▶ _Input data_
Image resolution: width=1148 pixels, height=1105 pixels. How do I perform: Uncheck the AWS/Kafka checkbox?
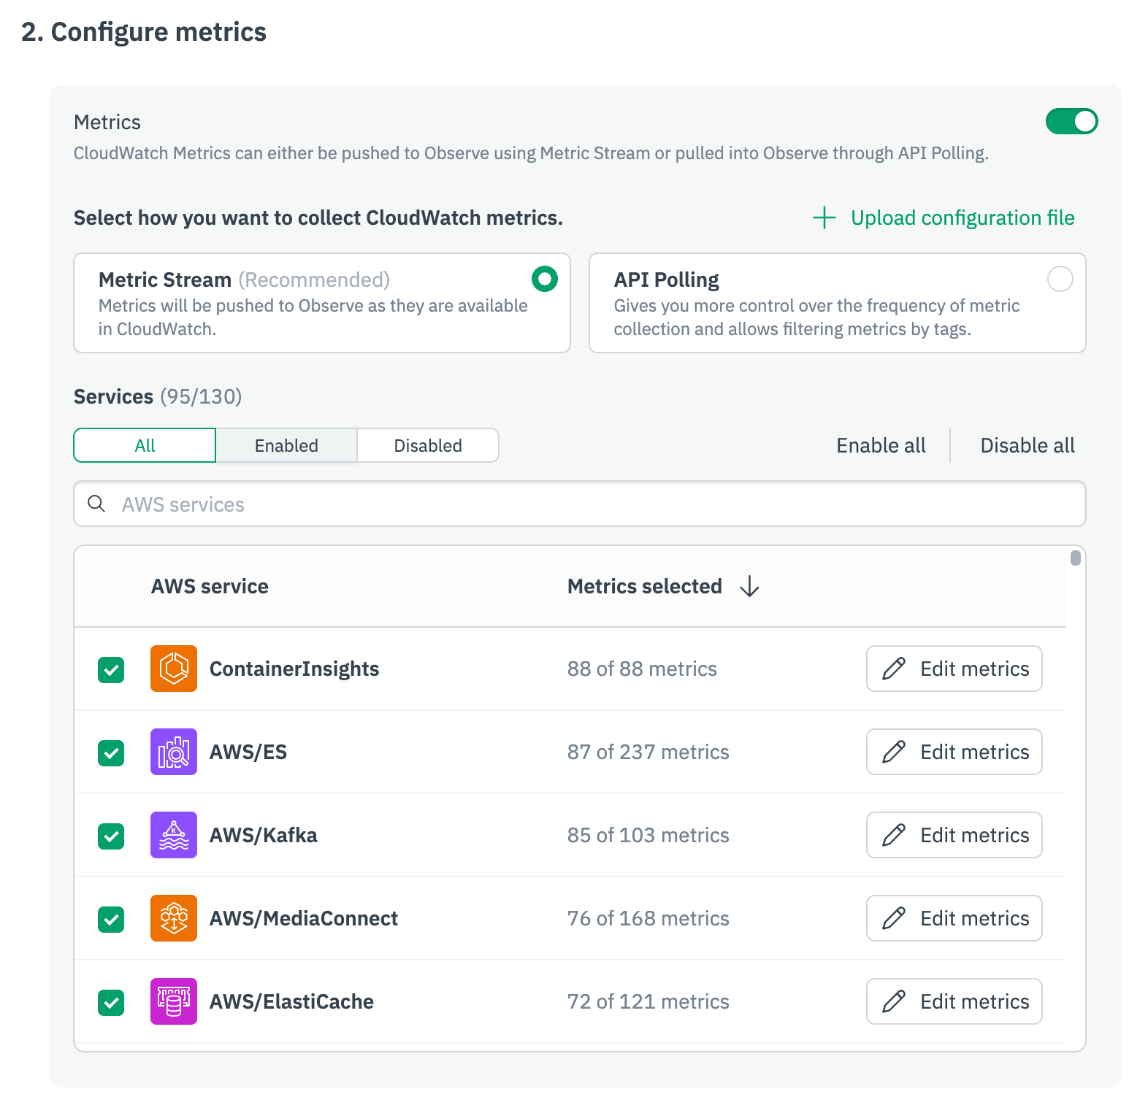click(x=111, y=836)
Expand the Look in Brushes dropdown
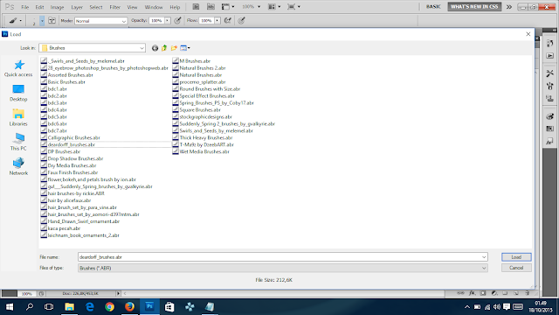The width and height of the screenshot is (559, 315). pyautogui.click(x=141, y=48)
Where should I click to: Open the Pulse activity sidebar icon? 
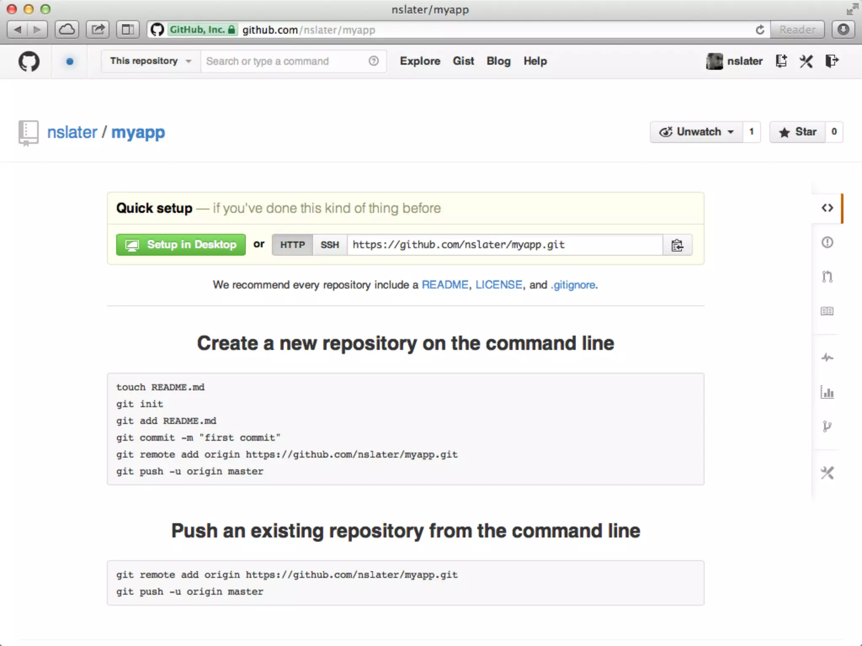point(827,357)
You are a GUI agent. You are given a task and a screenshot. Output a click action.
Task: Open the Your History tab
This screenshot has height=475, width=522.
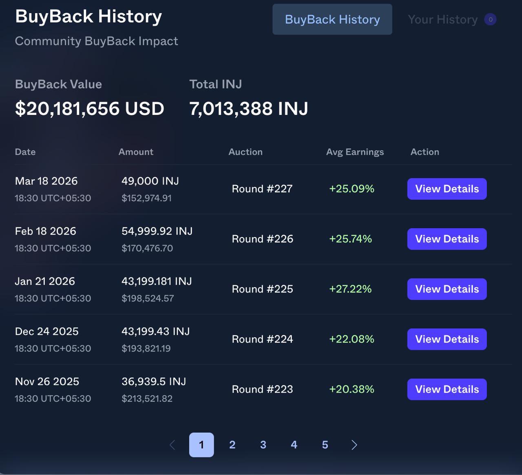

▶ _Problem to work on_
Format every line of the data above as a numbered list, leaving out blank lines and the pictures.

▶ _Problem solution_
1. Image resolution: width=1148 pixels, height=1105 pixels. How do I perform: Uncheck the AWS/Kafka checkbox?
2. click(x=111, y=836)
3. Expand the Look in Brushes dropdown
4. The width and height of the screenshot is (559, 315). pyautogui.click(x=141, y=48)
5. Where should I click to: Open the Pulse activity sidebar icon? 
6. point(827,357)
7. You are a GUI agent. You are given a task and a screenshot. Output a click action.
8. Task: Open the Your History tab
9. This screenshot has height=475, width=522.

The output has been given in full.